How to Do It is Slate’s sex advice column. Have a question? Send it to Jessica and Rich here. It’s anonymous!
Dear How to Do It,
I’m a bisexual male who is no longer in the closet. But for the purposes of hook-up apps, I am somewhat discreet. Overall, I reserve my face photos for within chats and never post them to my profile.
I should note that IF I chat with someone who does have face pictures on their profile, 90 percent of the time if I’m interested, I will share my own unprompted within my first couple of messages. What annoys me to no end is dudes demanding my face pic before showing their own. I know this is such a minor hill to die on but it really annoys me.
For me, it feels incredibly rude to demand my photo before/without showing your own. I use the phrase “demand” because I will frequently respond with something like, “Sure, if I can see yours” after which they either (1) insist I send it first, “I asked you first” or (2) stop responding.

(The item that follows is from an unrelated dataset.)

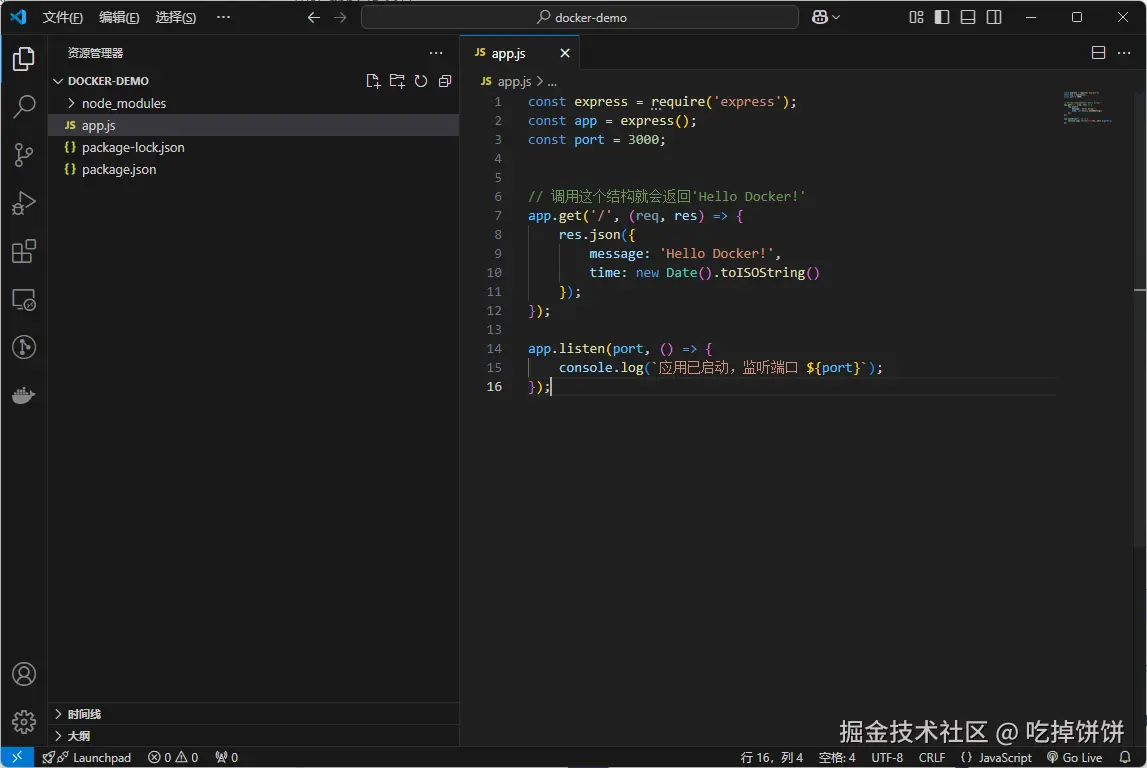Open the Source Control view
This screenshot has height=768, width=1147.
click(x=24, y=155)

I would appreciate it if you could help me mentally reframe how I’m approaching this. Am I wrong? Or as you commonly say in other columns, should I just appreciate that the apps have an inherent filtering mechanism—i.e. if you’re not vibing on the app, you’re not likely to click in real life either?

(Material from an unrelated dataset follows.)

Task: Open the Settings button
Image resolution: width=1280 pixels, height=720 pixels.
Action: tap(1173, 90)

I will also note that I always share body and nude photos in my first chats and some dudes haven’t even shared ANY photos at all before they ask for face or even additional nudes—all without offering anything back. Who do these guys think they are? Some Adonis that can’t be bothered to share pics while demanding them from others? I grew up on the Golden Rule and strive to treat others that way.
—Irony Suits You Well
Dear Irony Suits You Well,
You are completely correct: This behavior is annoying. People will ask for all kinds of photos without offering any in return. That’s a red flag, and yes, it is an opportunity for you to let people filter themselves out. I don’t know what’s going on in people’s minds, and surely it varies widely even in a recurring scenario as specific as the one you describe. But if I had to guess, I’d go with this being less about guys thinking they’re Adonises or much of anything for that matter, and more about them not recognizing the humanity of the people they’re chatting with. There are many reasons they could be doing this and one of them is warranted self-defense: There are a lot of liars and weirdos out there and people may feel the need to keep the upper hand. It’s a bit of a power move and certainly ungenerous. But if this is how they treat potential sex partners, it may portend the way they treat actual sex partners—that is, not as fully human. That might be fine for those who want quick, no-strings sex fueled by mutual use, but if you’re seeking a bit more than that, say, connection (even if it’s fleeting), beware of such behavior.
My philosophy is, the size of the market being what it is, you can afford to lose many options. If someone engages in behavior on apps that don’t sit well with you, move on and find someone who meets your standards of politeness. It simply isn’t worth the effort to have mediocre (or worse!) sex with someone rude. Further, if the apps annoy you regularly, consider a break and diversify your cruising grounds (in actual cruising spaces or gay bars/clubs). As much as I wish it were, life is not a Curb Your Enthusiasm episode. The foibles and irritations of humanity can rarely be spun into gold or twisted into a narratively satisfying callback down the line. They are simply foibles and irritations. Try not to let them get to you. One way to get at that is to interpret everyone’s behavior in good faith—people are doing what they think they have to in order to make themselves comfortable. Yes, it’s annoying that this sometimes comes at the expense of others, but we live in a cruel world that offers little security. Let people be themselves and find the ones you want to spend time with.